### Study material ###
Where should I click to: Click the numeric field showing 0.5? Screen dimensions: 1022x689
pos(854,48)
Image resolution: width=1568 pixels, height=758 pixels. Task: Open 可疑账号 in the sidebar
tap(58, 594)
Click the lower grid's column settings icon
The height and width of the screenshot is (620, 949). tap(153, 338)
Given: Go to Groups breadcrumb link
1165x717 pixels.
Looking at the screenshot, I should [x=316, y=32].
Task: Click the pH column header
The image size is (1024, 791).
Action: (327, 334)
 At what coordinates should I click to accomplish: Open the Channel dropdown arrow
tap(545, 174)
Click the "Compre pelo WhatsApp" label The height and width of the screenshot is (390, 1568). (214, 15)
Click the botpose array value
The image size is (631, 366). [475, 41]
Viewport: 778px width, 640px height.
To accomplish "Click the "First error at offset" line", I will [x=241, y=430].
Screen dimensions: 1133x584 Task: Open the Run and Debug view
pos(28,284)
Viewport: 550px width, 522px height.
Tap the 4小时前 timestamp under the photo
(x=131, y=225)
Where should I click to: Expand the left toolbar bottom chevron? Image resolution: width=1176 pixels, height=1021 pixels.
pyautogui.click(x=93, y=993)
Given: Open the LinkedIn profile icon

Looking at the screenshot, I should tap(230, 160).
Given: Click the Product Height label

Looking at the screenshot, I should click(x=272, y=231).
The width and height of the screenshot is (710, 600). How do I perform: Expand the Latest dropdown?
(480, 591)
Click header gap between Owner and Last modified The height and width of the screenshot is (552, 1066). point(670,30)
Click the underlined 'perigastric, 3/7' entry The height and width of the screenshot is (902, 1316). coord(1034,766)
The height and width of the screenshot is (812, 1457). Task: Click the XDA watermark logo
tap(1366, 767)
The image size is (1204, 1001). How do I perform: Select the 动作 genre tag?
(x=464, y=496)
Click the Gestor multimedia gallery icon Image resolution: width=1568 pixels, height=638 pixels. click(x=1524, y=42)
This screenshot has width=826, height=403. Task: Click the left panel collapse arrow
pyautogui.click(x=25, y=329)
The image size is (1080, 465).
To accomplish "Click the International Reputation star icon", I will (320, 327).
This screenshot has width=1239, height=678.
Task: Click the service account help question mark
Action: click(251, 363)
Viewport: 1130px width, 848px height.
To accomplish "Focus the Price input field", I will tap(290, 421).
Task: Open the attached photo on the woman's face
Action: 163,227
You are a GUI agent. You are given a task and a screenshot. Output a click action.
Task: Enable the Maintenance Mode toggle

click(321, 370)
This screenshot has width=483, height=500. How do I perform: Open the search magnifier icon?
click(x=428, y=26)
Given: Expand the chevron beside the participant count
###
Each record must be printed again, word for word, with nothing dropped.

Where should I click to: Click the numeric field showing 0.5? Screen dimensions: 1022x689
pos(854,48)
Image resolution: width=1568 pixels, height=758 pixels. Task: Open 可疑账号 in the sidebar
tap(58, 594)
Click the lower grid's column settings icon
The height and width of the screenshot is (620, 949). tap(153, 338)
Given: Go to Groups breadcrumb link
1165x717 pixels.
Looking at the screenshot, I should [x=316, y=32].
Task: Click the pH column header
The image size is (1024, 791).
Action: (327, 334)
 At what coordinates should I click to accomplish: Open the Channel dropdown arrow
tap(545, 174)
Click the "Compre pelo WhatsApp" label The height and width of the screenshot is (390, 1568). (214, 15)
Click the botpose array value
The image size is (631, 366). [475, 41]
Viewport: 778px width, 640px height.
To accomplish "Click the "First error at offset" line", I will [x=241, y=430].
Screen dimensions: 1133x584 Task: Open the Run and Debug view
pos(28,284)
Viewport: 550px width, 522px height.
Tap the 4小时前 timestamp under the photo
(x=131, y=225)
Where should I click to: Expand the left toolbar bottom chevron? Image resolution: width=1176 pixels, height=1021 pixels.
pyautogui.click(x=93, y=993)
Given: Open the LinkedIn profile icon

Looking at the screenshot, I should tap(230, 160).
Given: Click the Product Height label

Looking at the screenshot, I should click(x=272, y=231).
The width and height of the screenshot is (710, 600). How do I perform: Expand the Latest dropdown?
(480, 591)
Click header gap between Owner and Last modified The height and width of the screenshot is (552, 1066). point(670,30)
Click the underlined 'perigastric, 3/7' entry The height and width of the screenshot is (902, 1316). coord(1034,766)
The height and width of the screenshot is (812, 1457). Task: Click the XDA watermark logo
tap(1366, 767)
The image size is (1204, 1001). How do I perform: Select the 动作 genre tag?
(x=464, y=496)
Click the Gestor multimedia gallery icon Image resolution: width=1568 pixels, height=638 pixels. click(x=1524, y=42)
This screenshot has width=826, height=403. Task: Click the left panel collapse arrow
pyautogui.click(x=25, y=329)
The image size is (1080, 465).
To accomplish "Click the International Reputation star icon", I will (320, 327).
This screenshot has width=1239, height=678.
Task: Click the service account help question mark
Action: click(251, 363)
Viewport: 1130px width, 848px height.
To accomplish "Focus the Price input field", I will tap(290, 421).
Task: Open the attached photo on the woman's face
Action: 163,227
You are a GUI agent. You are given a task and a screenshot. Output a click action.
Task: Enable the Maintenance Mode toggle

click(321, 370)
This screenshot has width=483, height=500. How do I perform: Open the search magnifier icon?
click(x=428, y=26)
Given: Expand the chevron beside the participant count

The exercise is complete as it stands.